The premiums are now available online for the 2009 Mini Celebration (which will be offering Classic Shetland classes, as well as a full A rated AMHR Miniature show with plenty of Youth and Amateur classes!) and the 2009 Dixieland Jamboree AMHA show which will offer a complete listing of Amateur, AOTE, Youth classes, as well as the standard open classes. Due to the increase of participants in the past few years, we are now going to a four day show. Thursday and Friday will be ASPC/AMHR classes, and Saturday and Sunday will be the AMHA Classes.

This is the first time offering Classic Shetland classes to our roster, so if you have ponies,, this is your chance to BRING THEM OUT AND SHOW THEM!!!!
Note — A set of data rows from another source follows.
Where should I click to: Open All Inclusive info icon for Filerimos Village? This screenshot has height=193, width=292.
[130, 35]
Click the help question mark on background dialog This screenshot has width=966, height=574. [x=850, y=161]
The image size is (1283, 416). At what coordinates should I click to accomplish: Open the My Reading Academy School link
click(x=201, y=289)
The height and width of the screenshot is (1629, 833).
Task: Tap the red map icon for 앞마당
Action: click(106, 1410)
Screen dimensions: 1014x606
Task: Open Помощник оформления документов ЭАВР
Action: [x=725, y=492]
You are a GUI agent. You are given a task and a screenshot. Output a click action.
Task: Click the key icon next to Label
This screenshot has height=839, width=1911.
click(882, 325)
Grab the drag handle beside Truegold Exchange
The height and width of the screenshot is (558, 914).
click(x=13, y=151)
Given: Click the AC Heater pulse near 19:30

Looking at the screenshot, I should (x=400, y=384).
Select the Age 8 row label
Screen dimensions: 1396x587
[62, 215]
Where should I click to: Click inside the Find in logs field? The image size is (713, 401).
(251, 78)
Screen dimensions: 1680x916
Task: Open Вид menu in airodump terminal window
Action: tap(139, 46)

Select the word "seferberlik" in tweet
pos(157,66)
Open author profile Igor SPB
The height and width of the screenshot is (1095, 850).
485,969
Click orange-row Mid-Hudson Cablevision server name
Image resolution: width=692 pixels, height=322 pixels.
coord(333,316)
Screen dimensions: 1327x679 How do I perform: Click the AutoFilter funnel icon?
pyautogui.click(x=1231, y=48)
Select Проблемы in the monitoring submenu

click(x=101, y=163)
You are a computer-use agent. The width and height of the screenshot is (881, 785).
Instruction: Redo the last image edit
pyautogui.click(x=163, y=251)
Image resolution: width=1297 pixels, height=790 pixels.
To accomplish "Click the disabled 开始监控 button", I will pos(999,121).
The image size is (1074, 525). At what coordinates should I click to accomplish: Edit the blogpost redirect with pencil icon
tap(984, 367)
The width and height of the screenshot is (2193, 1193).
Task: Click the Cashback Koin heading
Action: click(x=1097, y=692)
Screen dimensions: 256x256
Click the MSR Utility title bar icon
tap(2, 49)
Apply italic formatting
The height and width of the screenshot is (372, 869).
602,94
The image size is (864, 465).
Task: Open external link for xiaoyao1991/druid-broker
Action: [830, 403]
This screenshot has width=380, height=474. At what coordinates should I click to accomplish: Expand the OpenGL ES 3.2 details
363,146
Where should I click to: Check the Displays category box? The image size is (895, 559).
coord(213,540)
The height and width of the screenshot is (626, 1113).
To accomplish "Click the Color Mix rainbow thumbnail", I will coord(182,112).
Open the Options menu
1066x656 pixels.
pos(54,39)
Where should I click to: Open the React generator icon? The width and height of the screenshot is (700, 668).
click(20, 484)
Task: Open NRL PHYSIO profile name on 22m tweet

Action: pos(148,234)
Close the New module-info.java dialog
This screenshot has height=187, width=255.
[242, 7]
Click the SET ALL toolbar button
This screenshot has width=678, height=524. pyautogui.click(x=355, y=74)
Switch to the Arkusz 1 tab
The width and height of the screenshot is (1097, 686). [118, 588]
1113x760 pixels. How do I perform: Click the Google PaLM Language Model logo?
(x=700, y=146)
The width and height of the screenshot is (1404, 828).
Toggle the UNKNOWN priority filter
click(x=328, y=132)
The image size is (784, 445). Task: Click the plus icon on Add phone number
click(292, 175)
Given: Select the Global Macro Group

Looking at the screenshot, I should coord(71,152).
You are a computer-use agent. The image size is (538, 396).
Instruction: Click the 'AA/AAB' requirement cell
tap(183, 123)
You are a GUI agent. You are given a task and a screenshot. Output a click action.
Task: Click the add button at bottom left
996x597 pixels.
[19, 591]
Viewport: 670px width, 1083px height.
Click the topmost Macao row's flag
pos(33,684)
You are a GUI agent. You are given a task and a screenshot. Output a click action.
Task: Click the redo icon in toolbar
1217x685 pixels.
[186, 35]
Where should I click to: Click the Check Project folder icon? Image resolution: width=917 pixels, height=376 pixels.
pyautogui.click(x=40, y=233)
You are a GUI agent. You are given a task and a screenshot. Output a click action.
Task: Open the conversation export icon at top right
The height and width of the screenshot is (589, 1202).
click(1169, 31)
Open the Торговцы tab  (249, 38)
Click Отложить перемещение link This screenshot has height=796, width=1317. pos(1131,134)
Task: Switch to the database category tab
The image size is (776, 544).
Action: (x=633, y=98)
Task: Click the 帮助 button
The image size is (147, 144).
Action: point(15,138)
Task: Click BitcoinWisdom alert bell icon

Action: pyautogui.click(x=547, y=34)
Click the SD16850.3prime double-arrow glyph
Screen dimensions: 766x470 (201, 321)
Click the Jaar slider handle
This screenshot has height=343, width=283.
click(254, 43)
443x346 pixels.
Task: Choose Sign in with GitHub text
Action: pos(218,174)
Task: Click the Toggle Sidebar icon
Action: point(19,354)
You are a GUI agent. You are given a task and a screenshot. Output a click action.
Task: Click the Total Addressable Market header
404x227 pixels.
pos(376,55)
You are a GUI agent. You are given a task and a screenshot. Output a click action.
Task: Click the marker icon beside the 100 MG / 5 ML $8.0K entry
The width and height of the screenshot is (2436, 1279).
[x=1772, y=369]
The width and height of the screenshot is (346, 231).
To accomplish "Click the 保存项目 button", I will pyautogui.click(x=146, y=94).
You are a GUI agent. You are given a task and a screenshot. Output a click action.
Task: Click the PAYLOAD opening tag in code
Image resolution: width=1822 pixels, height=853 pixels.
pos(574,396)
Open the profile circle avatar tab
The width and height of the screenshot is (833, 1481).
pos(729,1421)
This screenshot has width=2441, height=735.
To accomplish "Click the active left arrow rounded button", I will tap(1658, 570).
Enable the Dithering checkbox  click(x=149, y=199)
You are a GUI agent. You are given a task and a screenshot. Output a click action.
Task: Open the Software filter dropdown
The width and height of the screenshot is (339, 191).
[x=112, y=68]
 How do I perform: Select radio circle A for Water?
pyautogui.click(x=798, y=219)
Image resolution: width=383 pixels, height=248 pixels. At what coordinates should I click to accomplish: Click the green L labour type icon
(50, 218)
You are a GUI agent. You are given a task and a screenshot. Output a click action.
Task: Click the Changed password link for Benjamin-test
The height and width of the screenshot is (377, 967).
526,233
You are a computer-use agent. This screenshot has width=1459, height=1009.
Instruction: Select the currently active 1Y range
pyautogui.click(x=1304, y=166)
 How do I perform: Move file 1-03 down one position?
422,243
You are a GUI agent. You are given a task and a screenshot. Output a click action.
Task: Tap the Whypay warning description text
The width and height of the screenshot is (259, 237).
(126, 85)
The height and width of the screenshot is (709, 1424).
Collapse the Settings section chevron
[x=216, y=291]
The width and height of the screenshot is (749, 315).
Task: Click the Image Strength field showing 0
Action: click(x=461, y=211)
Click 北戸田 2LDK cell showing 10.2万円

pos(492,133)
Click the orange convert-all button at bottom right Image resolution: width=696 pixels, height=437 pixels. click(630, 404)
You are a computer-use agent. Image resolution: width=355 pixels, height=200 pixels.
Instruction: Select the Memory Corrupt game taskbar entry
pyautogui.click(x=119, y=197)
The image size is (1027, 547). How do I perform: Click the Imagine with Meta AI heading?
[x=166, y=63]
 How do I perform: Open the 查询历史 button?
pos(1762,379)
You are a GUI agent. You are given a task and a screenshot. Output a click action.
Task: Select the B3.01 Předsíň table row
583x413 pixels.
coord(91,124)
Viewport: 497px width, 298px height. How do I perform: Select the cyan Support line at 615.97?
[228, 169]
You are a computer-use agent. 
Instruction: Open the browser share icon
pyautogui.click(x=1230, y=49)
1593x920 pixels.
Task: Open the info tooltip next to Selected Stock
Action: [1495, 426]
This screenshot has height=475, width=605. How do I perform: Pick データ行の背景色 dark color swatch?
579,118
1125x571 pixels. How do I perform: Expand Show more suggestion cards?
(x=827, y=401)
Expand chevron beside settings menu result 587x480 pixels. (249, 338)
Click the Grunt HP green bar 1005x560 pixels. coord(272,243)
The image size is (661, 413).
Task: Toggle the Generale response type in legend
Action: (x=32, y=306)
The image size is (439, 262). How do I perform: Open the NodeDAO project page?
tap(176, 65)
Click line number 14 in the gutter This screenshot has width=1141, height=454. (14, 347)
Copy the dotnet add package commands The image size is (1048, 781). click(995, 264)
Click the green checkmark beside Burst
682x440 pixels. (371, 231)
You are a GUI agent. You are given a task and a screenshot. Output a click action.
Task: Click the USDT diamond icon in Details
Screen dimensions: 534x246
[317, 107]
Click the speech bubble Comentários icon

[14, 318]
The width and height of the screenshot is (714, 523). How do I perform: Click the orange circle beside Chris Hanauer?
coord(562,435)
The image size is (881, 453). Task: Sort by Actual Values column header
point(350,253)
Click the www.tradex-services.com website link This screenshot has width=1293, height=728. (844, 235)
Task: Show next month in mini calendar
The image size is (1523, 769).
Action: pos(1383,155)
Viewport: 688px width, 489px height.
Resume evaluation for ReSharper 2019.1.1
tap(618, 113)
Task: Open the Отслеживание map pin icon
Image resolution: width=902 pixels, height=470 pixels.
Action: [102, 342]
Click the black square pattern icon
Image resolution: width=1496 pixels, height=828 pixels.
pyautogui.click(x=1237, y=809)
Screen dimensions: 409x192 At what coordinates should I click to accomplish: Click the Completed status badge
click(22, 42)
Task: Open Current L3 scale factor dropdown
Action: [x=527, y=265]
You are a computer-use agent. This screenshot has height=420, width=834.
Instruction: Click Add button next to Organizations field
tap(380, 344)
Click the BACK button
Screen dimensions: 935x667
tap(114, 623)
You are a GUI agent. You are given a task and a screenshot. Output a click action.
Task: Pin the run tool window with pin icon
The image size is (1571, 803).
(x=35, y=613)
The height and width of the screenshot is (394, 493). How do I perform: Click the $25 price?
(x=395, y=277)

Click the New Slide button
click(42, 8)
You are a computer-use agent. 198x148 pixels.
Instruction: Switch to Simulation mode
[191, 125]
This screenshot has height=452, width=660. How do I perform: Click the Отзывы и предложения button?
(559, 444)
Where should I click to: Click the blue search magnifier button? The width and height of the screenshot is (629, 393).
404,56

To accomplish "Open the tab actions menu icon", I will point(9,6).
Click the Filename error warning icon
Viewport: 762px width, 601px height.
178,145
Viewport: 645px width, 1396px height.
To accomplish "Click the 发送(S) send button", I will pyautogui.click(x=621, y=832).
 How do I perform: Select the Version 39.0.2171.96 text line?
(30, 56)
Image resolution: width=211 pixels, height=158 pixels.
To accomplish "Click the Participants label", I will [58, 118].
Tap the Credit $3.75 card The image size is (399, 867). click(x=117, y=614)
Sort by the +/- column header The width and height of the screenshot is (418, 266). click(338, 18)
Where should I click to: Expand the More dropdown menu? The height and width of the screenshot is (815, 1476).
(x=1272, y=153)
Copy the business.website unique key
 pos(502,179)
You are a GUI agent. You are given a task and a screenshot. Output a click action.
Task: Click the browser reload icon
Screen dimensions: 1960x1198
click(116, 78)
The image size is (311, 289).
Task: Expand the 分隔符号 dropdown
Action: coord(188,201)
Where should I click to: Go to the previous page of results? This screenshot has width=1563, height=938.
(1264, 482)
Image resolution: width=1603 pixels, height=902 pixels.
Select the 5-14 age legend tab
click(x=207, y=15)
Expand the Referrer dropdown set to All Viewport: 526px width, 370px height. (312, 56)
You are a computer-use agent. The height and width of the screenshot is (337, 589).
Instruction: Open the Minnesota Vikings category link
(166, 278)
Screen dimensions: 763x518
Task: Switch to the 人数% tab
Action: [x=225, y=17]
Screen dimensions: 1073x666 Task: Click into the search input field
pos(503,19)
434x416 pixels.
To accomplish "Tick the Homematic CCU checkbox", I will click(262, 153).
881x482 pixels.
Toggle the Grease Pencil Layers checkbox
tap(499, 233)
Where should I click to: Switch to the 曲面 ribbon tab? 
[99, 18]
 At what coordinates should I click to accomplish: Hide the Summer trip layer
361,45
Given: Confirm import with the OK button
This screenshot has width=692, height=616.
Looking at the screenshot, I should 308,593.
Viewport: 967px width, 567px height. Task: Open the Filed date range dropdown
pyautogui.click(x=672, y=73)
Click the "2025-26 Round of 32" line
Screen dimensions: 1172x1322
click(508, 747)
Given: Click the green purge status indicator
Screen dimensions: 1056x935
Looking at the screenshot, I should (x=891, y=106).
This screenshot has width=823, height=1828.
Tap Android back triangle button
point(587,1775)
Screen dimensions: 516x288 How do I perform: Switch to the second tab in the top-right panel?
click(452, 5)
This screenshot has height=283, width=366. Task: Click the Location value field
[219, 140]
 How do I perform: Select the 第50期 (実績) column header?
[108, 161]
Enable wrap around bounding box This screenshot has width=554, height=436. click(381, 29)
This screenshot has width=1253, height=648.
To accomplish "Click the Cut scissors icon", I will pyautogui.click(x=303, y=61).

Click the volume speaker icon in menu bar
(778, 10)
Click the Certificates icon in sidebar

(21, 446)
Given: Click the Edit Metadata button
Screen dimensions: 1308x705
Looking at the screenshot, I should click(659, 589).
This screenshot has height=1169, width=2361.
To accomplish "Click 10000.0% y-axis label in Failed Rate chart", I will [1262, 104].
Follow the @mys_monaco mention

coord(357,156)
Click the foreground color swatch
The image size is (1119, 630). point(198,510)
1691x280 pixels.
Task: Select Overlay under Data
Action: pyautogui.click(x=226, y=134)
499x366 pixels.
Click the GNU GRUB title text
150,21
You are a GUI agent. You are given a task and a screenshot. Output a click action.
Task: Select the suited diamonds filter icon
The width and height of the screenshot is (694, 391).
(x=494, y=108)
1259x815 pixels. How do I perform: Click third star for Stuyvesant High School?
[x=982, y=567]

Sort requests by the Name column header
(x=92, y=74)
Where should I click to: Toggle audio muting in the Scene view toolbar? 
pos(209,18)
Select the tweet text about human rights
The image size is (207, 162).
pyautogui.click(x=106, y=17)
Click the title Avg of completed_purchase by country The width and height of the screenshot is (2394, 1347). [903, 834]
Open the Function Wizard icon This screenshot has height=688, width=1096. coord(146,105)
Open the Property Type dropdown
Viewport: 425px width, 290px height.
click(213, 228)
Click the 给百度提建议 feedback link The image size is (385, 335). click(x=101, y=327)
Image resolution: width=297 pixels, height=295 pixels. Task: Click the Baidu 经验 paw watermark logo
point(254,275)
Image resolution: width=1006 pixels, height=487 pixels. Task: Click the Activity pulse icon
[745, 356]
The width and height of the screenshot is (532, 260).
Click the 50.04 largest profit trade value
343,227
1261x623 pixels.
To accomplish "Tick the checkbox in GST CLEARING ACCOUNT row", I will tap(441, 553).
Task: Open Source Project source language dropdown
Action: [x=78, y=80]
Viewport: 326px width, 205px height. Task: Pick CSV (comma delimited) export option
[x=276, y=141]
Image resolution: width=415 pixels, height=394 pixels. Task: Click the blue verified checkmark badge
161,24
Premiums are now available for download at http://dmhs.itgo.com

If you need further information, please feel free to contact me at 636-290-6258, or email at [email protected]

Hope to see you soon!

Dixi A. Cohea, Show Manager


----------



## hunterridgefarm (Jun 10, 2009)




----------



## hunterridgefarm (Jun 23, 2009)

just little over a week away!!!!!!!!!!!!!!!!!! we will see you there!!!!!!!!! this is one fun show to come to in the mtns of NC.

see you all there

Robby and DIane and Hunter


----------